STATED TASK – Tally the lines of the data below that contain the string "dropdown". Reply with the number alone.

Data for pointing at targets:
┌──

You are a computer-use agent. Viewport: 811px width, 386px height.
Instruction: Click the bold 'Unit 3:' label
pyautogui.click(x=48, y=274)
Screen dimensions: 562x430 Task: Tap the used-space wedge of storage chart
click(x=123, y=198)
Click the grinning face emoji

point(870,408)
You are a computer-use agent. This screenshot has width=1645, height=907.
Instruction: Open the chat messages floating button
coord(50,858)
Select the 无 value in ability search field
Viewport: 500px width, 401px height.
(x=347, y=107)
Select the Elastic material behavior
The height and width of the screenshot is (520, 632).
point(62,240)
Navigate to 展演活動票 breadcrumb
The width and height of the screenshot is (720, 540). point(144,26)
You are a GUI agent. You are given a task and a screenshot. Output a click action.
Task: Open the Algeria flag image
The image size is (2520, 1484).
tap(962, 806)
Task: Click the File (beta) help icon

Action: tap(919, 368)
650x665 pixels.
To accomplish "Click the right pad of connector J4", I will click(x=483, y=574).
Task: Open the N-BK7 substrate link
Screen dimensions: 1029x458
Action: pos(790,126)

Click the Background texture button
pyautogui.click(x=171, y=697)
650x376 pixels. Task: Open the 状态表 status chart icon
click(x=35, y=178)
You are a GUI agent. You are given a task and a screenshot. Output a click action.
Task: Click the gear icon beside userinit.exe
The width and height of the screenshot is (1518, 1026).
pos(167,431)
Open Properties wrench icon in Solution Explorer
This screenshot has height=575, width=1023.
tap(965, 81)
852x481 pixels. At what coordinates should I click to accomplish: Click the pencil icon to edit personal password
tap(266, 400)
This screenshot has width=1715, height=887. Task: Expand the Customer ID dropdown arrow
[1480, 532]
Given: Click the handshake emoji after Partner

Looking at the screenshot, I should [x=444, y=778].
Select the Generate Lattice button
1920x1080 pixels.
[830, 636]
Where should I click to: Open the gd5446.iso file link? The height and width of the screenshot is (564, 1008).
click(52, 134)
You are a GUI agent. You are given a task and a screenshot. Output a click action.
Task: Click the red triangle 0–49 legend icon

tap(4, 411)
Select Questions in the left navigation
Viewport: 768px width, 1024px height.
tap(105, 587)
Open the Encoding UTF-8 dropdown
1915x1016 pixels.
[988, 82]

└──

RESPONSE – 2